There are three general approaches to survival analysis:
1. Product limit (Kaplan-Meier) estimates.  Each time an individual or item fails, the S(t) is re-calculated.  The new S(t) is the old S(t-m) times the fraction of those who were being followed at time t-m who survived to time t. People who were lost in the meantime are removed from both the numerator and the demoninator of the fraction.  For example, if the old rate at t = 26 months was 0.60 and at time t = 29 one case out of 18 failed, then the new survival rate for time t = 29 would be 0.60 x (17/18) = 0.5667.   When data are censored, the survival rate does not change, but its variance will change.  The survival function is plotted as a stair-step graph with each step ending when a failure occured.  JMP IN performs a product-limit analysis.
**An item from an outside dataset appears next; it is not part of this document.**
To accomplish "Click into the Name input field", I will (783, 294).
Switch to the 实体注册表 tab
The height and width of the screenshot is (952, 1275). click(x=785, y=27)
2. Life table estimates.  These are similar to product-limit estimates, except that instead of recalculating when a failure occurs, life-table estimates recalculate after even intervals of time, such as a month or a year.  There may have been several failures and several cases lost to follow up during that interval.  The survival function is plotted by connecting each period's survival rate to the next with a diagonal line segment.  This reflects the fact that we do not know when the failures occured within the period and that we assume the failures occured at evenly spaced times within the interval.  Before the development of personal computers, life-table methods were used to calculate survival functions from large data sets.  These days, the speed and convenience of personal computers allows product-limit analyses of large data sets.
3. Parametric.  There are several approaches that try to fit a specific equation to the data by finding the parameters for the equation that optimize the equation in some way.  One popular example is Cox regression.  Cox regression assumes that the hazard function for one group of cases is always proportional to the hazard function of a different group.